Express the lines from the one containing "The image size is (1280, 720)." through the one containing "at (785, 375)." as a JSON list of strings, one string per line, leaving out blank lines.
───── PROVIDED MATERIAL ─────
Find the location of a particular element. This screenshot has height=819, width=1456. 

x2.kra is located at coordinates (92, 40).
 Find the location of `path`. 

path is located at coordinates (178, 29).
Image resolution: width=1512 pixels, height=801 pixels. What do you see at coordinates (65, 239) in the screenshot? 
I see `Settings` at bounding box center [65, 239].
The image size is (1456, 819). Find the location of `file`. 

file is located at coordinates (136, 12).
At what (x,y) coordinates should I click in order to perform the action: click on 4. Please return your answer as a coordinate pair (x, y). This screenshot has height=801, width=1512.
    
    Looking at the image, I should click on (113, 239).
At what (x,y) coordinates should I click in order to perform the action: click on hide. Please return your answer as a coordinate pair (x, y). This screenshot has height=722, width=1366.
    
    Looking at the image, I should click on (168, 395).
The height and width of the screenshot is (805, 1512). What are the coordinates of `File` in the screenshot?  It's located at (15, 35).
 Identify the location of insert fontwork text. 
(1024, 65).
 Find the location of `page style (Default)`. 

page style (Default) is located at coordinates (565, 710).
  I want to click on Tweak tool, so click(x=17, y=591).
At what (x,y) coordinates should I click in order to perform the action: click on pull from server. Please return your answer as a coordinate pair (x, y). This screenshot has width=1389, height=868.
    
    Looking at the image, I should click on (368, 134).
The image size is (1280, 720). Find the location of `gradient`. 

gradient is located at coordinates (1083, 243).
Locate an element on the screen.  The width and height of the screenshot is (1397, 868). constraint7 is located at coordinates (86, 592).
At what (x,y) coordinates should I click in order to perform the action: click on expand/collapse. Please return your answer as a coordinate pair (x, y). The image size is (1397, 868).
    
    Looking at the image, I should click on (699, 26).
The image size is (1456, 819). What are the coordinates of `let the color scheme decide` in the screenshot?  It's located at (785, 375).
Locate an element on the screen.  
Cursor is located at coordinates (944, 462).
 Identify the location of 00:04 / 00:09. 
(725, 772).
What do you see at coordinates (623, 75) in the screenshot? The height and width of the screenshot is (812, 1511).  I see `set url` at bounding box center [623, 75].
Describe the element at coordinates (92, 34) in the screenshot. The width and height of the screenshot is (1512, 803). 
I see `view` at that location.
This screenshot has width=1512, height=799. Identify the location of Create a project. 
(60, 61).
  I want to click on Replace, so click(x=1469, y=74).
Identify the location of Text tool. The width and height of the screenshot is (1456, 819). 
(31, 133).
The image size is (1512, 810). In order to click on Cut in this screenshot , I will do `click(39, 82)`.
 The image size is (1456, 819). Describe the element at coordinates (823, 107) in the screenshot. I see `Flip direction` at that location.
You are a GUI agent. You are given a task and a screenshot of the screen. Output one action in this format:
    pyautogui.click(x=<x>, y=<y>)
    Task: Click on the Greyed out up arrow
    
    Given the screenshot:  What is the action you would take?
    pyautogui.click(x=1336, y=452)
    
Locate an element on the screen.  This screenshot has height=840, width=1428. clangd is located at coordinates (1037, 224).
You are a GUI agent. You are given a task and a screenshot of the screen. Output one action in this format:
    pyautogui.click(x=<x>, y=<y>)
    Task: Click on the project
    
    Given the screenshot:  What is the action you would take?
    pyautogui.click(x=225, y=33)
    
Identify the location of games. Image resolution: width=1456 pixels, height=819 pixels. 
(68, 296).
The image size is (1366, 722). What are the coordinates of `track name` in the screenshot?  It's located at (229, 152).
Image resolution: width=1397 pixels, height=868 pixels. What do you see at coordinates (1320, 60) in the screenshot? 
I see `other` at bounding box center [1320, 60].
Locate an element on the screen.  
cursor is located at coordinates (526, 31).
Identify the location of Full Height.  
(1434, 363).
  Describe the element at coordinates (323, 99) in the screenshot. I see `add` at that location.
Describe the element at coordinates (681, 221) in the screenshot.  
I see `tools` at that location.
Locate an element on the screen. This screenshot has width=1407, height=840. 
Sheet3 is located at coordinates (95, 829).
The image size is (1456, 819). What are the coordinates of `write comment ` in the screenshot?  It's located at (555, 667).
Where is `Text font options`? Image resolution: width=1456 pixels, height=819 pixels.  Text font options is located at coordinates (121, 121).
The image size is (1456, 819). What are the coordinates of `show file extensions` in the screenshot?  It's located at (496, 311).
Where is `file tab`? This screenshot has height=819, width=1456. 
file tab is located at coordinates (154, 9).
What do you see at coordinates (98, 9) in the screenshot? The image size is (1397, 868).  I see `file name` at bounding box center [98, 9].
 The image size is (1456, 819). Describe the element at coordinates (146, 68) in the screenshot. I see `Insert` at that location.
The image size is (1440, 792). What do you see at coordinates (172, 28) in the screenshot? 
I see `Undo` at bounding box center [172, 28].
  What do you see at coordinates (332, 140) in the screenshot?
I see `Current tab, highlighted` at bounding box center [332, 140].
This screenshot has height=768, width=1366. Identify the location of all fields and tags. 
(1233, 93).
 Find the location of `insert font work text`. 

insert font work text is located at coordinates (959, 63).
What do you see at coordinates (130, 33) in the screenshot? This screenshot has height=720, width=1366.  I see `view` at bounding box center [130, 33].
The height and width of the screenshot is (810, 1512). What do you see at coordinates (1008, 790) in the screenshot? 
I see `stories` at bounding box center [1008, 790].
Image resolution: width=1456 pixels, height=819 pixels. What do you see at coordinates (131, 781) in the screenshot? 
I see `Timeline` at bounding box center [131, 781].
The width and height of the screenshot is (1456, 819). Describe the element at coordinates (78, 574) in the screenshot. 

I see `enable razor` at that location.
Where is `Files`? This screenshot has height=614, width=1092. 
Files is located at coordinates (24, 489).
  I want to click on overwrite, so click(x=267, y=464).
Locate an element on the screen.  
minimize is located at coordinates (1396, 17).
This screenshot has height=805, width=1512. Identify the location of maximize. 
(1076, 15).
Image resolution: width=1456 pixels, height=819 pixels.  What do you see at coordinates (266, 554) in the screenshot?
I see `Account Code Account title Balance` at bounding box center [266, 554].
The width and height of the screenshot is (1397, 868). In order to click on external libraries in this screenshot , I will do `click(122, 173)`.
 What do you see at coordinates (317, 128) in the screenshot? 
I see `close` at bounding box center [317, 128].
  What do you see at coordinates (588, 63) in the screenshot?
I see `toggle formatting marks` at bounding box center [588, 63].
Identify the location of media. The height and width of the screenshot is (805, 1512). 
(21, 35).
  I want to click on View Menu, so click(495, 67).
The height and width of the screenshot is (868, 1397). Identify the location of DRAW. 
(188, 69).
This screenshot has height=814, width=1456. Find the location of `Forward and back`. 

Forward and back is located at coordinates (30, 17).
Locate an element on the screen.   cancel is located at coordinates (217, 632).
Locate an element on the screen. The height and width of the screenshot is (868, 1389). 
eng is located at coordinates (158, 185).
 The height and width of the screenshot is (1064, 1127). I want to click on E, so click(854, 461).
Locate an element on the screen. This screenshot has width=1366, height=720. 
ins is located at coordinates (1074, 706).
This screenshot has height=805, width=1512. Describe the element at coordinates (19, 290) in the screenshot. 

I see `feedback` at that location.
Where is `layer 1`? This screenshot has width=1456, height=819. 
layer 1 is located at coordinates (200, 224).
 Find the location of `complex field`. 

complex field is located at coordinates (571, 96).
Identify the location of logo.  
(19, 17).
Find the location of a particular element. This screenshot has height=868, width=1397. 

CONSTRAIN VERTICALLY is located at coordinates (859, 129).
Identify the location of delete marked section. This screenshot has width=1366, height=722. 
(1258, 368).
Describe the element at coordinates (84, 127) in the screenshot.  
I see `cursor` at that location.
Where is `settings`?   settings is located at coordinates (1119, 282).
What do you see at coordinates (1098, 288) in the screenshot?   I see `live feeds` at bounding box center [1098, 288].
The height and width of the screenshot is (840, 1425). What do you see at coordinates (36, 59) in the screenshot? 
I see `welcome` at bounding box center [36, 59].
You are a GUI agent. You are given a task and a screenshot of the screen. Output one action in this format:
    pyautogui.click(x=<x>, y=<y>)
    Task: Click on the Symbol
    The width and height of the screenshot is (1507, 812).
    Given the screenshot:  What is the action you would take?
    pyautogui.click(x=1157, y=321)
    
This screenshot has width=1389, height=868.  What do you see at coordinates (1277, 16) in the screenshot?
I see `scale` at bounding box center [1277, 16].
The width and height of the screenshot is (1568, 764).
─────
*ANSWER TO THE EXERCISE*:
[
  "The image size is (1280, 720). Find the location of `gradient`. ",
  "gradient is located at coordinates (1083, 243).",
  "Locate an element on the screen.  The width and height of the screenshot is (1397, 868). constraint7 is located at coordinates (86, 592).",
  "At what (x,y) coordinates should I click in order to perform the action: click on expand/collapse. Please return your answer as a coordinate pair (x, y). The image size is (1397, 868).",
  "    Looking at the image, I should click on (699, 26).",
  "The image size is (1456, 819). What are the coordinates of `let the color scheme decide` in the screenshot?  It's located at (785, 375)."
]